- [Your assignment]
Print out each record, keeping it identical to the original.
Data shown below:
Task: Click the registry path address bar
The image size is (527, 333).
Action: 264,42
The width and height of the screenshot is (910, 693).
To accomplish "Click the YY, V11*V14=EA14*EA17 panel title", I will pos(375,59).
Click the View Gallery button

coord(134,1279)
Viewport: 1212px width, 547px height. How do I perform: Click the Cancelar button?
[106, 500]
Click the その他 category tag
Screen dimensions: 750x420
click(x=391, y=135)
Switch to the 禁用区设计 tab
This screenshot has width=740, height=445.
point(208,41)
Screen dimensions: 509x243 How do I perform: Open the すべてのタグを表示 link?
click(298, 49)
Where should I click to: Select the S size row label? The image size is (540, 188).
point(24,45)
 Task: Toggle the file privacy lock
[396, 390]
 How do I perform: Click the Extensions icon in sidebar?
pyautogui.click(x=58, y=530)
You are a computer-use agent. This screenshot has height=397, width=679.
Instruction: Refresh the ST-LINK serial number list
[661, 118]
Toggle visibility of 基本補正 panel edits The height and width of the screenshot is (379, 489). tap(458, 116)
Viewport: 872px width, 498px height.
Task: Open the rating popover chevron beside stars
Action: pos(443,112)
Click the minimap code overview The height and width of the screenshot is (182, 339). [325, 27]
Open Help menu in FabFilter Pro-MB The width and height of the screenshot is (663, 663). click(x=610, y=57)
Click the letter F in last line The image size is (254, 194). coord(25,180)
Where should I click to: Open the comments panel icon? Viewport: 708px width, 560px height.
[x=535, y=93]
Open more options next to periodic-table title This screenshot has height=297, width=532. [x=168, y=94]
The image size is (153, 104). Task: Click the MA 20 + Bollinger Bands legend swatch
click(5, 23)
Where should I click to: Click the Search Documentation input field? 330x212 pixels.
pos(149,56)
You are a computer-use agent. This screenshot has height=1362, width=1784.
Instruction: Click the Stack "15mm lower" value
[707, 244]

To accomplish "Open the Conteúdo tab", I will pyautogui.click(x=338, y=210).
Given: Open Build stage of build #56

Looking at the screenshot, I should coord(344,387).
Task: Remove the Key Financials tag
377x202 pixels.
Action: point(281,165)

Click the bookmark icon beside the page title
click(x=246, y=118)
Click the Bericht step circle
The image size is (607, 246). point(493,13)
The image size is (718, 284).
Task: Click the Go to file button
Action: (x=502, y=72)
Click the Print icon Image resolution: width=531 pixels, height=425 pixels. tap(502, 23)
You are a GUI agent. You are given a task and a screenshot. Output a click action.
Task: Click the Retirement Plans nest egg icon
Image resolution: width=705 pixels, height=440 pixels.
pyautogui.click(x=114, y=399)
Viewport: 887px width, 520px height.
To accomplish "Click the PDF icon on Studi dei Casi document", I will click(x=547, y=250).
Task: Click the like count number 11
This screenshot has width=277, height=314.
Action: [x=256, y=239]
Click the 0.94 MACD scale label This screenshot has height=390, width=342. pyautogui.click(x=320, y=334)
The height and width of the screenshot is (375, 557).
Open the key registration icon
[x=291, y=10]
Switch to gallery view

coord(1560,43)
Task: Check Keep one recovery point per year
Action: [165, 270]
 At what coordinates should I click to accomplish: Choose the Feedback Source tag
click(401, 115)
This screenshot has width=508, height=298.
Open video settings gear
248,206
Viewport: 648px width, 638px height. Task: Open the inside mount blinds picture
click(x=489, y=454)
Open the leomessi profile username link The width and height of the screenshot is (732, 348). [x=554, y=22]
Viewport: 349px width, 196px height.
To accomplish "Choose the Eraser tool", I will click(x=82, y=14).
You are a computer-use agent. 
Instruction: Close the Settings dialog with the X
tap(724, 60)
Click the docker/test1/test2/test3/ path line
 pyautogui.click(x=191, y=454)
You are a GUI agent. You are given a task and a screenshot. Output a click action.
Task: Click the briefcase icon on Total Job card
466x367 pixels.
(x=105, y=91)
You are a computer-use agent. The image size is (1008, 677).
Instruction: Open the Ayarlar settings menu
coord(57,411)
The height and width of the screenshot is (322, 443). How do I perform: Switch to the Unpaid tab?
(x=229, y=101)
End of Data shown.
- [Solution for this exercise]
Task: Click the registry path address bar
The image size is (527, 333).
Action: 264,42
The width and height of the screenshot is (910, 693).
To accomplish "Click the YY, V11*V14=EA14*EA17 panel title", I will pos(375,59).
Click the View Gallery button

coord(134,1279)
Viewport: 1212px width, 547px height. How do I perform: Click the Cancelar button?
[106, 500]
Click the その他 category tag
Screen dimensions: 750x420
click(x=391, y=135)
Switch to the 禁用区设计 tab
This screenshot has width=740, height=445.
point(208,41)
Screen dimensions: 509x243 How do I perform: Open the すべてのタグを表示 link?
click(298, 49)
Where should I click to: Select the S size row label? The image size is (540, 188).
point(24,45)
 Task: Toggle the file privacy lock
[396, 390]
 How do I perform: Click the Extensions icon in sidebar?
pyautogui.click(x=58, y=530)
You are a computer-use agent. This screenshot has height=397, width=679.
Instruction: Refresh the ST-LINK serial number list
[661, 118]
Toggle visibility of 基本補正 panel edits The height and width of the screenshot is (379, 489). tap(458, 116)
Viewport: 872px width, 498px height.
Task: Open the rating popover chevron beside stars
Action: pos(443,112)
Click the minimap code overview The height and width of the screenshot is (182, 339). [325, 27]
Open Help menu in FabFilter Pro-MB The width and height of the screenshot is (663, 663). click(x=610, y=57)
Click the letter F in last line The image size is (254, 194). coord(25,180)
Where should I click to: Open the comments panel icon? Viewport: 708px width, 560px height.
[x=535, y=93]
Open more options next to periodic-table title This screenshot has height=297, width=532. [x=168, y=94]
The image size is (153, 104). Task: Click the MA 20 + Bollinger Bands legend swatch
click(5, 23)
Where should I click to: Click the Search Documentation input field? 330x212 pixels.
pos(149,56)
You are a computer-use agent. This screenshot has height=1362, width=1784.
Instruction: Click the Stack "15mm lower" value
[707, 244]

To accomplish "Open the Conteúdo tab", I will pyautogui.click(x=338, y=210).
Given: Open Build stage of build #56

Looking at the screenshot, I should coord(344,387).
Task: Remove the Key Financials tag
377x202 pixels.
Action: point(281,165)

Click the bookmark icon beside the page title
click(x=246, y=118)
Click the Bericht step circle
The image size is (607, 246). point(493,13)
The image size is (718, 284).
Task: Click the Go to file button
Action: (x=502, y=72)
Click the Print icon Image resolution: width=531 pixels, height=425 pixels. tap(502, 23)
You are a GUI agent. You are given a task and a screenshot. Output a click action.
Task: Click the Retirement Plans nest egg icon
Image resolution: width=705 pixels, height=440 pixels.
pyautogui.click(x=114, y=399)
Viewport: 887px width, 520px height.
To accomplish "Click the PDF icon on Studi dei Casi document", I will click(x=547, y=250).
Task: Click the like count number 11
This screenshot has width=277, height=314.
Action: [x=256, y=239]
Click the 0.94 MACD scale label This screenshot has height=390, width=342. pyautogui.click(x=320, y=334)
The height and width of the screenshot is (375, 557).
Open the key registration icon
[x=291, y=10]
Switch to gallery view

coord(1560,43)
Task: Check Keep one recovery point per year
Action: [165, 270]
 At what coordinates should I click to accomplish: Choose the Feedback Source tag
click(401, 115)
This screenshot has width=508, height=298.
Open video settings gear
248,206
Viewport: 648px width, 638px height. Task: Open the inside mount blinds picture
click(x=489, y=454)
Open the leomessi profile username link The width and height of the screenshot is (732, 348). [x=554, y=22]
Viewport: 349px width, 196px height.
To accomplish "Choose the Eraser tool", I will click(x=82, y=14).
You are a computer-use agent. 
Instruction: Close the Settings dialog with the X
tap(724, 60)
Click the docker/test1/test2/test3/ path line
 pyautogui.click(x=191, y=454)
You are a GUI agent. You are given a task and a screenshot. Output a click action.
Task: Click the briefcase icon on Total Job card
466x367 pixels.
(x=105, y=91)
You are a computer-use agent. The image size is (1008, 677).
Instruction: Open the Ayarlar settings menu
coord(57,411)
The height and width of the screenshot is (322, 443). How do I perform: Switch to the Unpaid tab?
(x=229, y=101)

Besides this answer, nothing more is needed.